You will need to cut a notch in one edge for the power cord to pass through to an outlet, unless you can wire an outlet in the wall behind where your map will be hung.


The LED’s come coated in a rubber material that makes them waterproof.  I wasn’t concerned about liquid and was more concerned about having a smaller diameter that would allow me to use a single sized hole in the wood.  I used a utility knife to slit down the edge and peel the rubber off the LED. This made them a smaller diameter which was just a bit smaller than the inset portion of the grommet.

The LED’s have three wires, a hot, a ground, and a data wire.  The LED’s I have linked above make it pretty clear with the color of the wires.

The string of LED’s also have a beginning and and end.  You want to start on the end that has the female connector on it.  The first light is light number 0. So the string of 50 is actually lights 0 – 49.  This is important when you get the programming portion of things.

Each light can be cut off the string and wired back together, so you have a couple of options.  You could cut all the lights apart, glue them in the holes and the wire them all back together. The other option (which I did) is to keep them in the string and then just skip over lights as needed to make the gap between holes.  

I ended up needing two strings of lights to get all of the holes covered since I had to skip so many making the span across the back of the board.  You can see this in the picture below. The lights that aren’t in use are not lit up and are just layed out on the back of the board. The ones in use are hot glued into the holes.

I laid the board on a table and then pushed the LED’s into the hole until they wouldn’t go any further pushing up against the table under the board.  Then I used a hot glue gun to secure them into place.

Finally I used a sharpie and labeled on the back of the board next to each light with the airport identifier and the number LED it was in the string.  This helps out in the programming in the next step.

Step 3: Configuring the Scripts for your Airports

Here are some things we need to know to get started.

    1. How many lights are you using all together, count both ones that will be represented by airports as well as ones that will be behind the board and not in use because of hole spacing.  Basically how many LED’s total are there in your strings.
  1. Are you going to have a map legend like I have in my live sectional?  If so we need to know what number LED’s those are in the string.
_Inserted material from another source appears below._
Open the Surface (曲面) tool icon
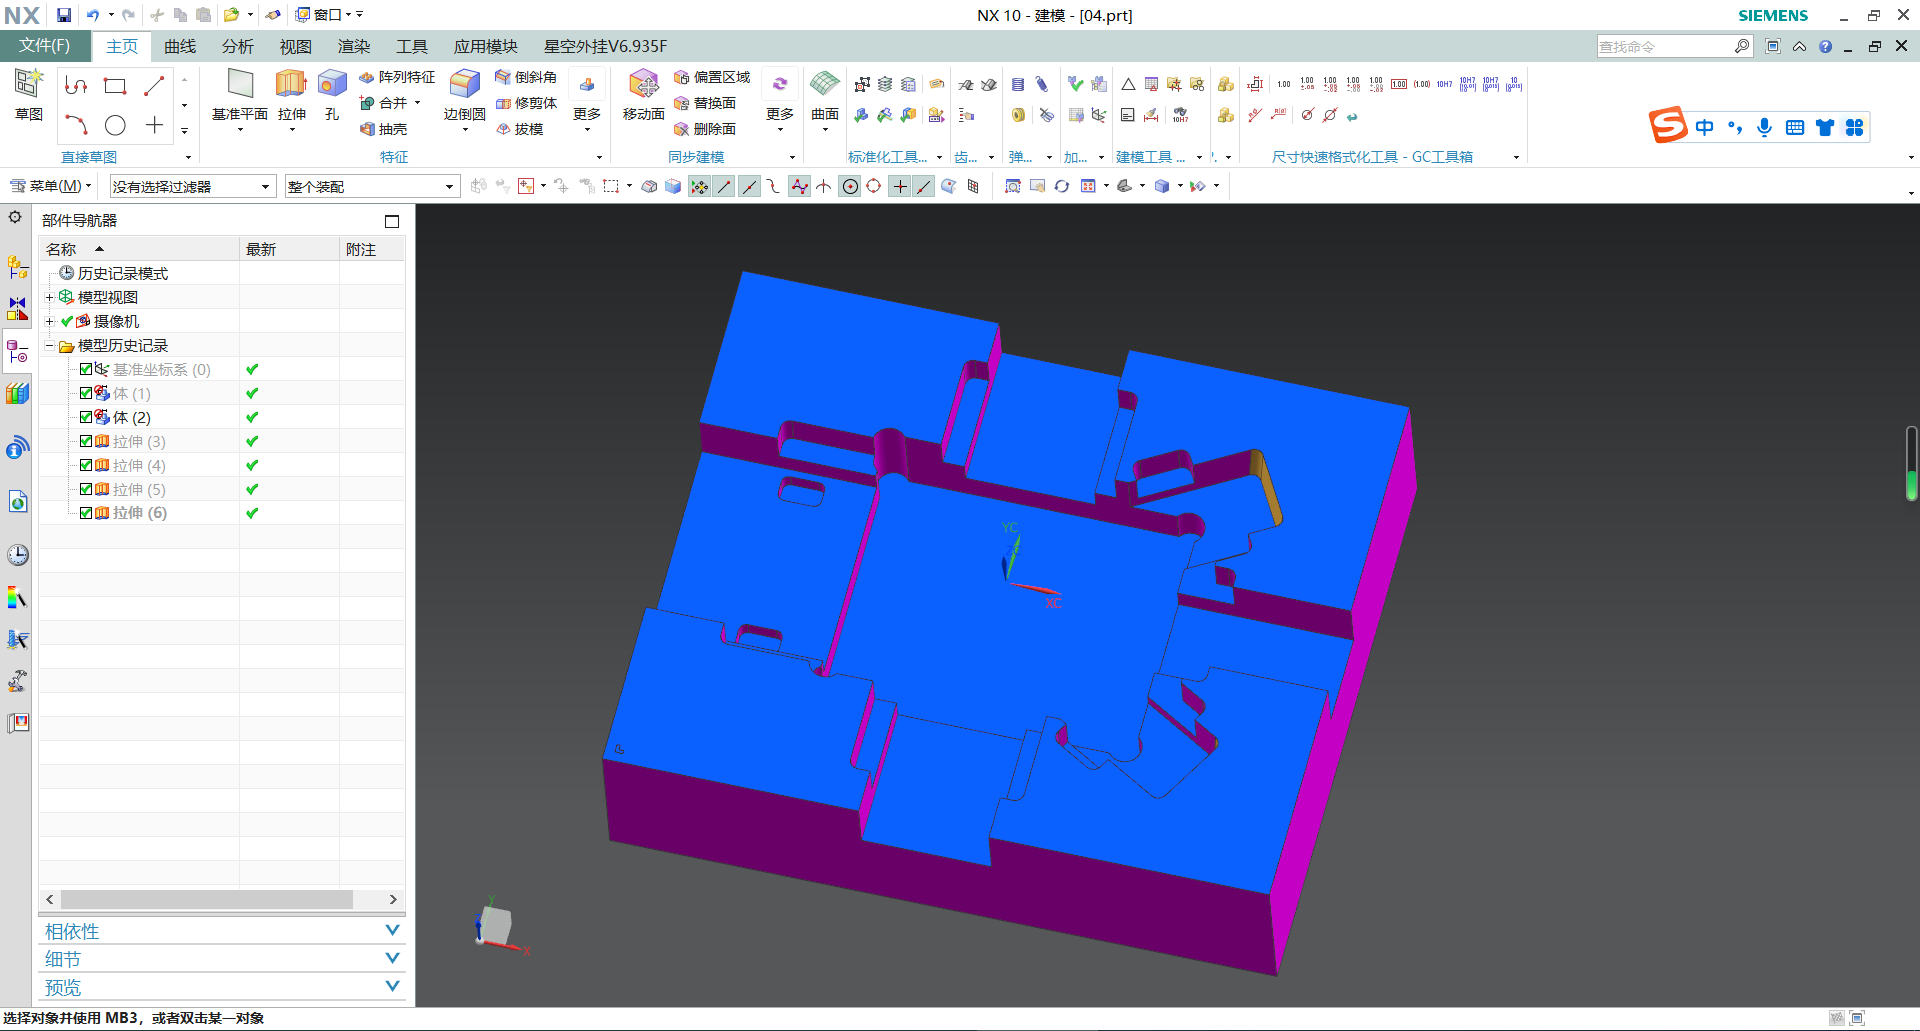The image size is (1920, 1031). click(824, 85)
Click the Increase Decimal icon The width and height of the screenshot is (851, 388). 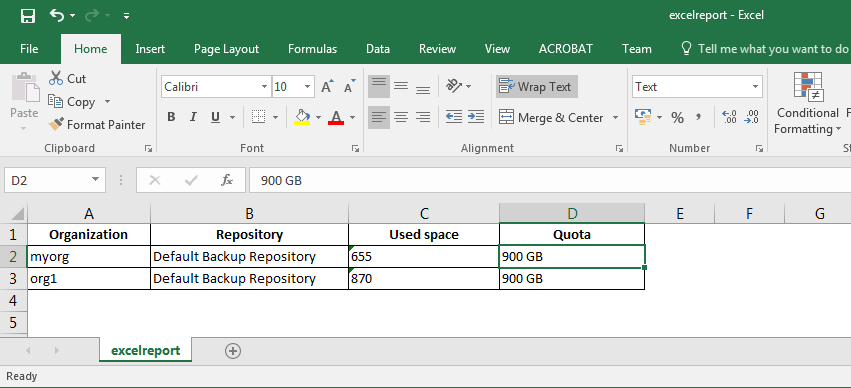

Remember the first LED is number 0.
    1. You have the potential for the following Legend Itmes
      1. VFR
      2. MVFR
      3. IFR
      4. LIFR
      5. High Wind (user defined)
      6. Lightning
      7. No Weather Reported

Here is a video walking you through all the programming stuff detailed below.
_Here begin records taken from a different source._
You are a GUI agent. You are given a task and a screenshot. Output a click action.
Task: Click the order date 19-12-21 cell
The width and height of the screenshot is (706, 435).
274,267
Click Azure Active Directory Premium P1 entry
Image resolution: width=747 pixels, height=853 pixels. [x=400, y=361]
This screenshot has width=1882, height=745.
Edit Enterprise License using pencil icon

Take your Pi and plug it back into your TV or Monitor with an HDMI port. Also plug in your keyboard and then plug it into power.

Next let’s get your airports into the script.  Type the following into the command line…

sudo nano /NeoSectional/airports

Hit return on your keyboard.

A list of airports, NULL, and LGND will show up on your screen.

You need to use the arrow keys to move around in this file.  Use the down arrow to get to the bottom of the list and then delete all of the airports and Nulls.

When you get to the top of the list it’s time to start listing the airports you’ll be using.  Make sure you use the full FAA airport identifier. Ie. Duluth airport in Minnesota should be KDLH not just DLH.  If you are doing Alaska airports be sure to use the PA format like PAOR or PAFA, PAVD. I have noticed this script sometimes has troubles with airports like 4R5 and have now figured out what the issue is.  For airports like 4R5 you need to put them in as K4R5. Not sure what’s up with that. Anyway look at the back of your board with the glued in LED’s that are numbered for you and start typing them in the file like follows.  Where the legend lights are you need to type in LGND.














Important: make sure your list of airports doesn’t end in a NULL this will cause the script to fail.  This was pointed out by Mark who was kind enough to really help move this project forward.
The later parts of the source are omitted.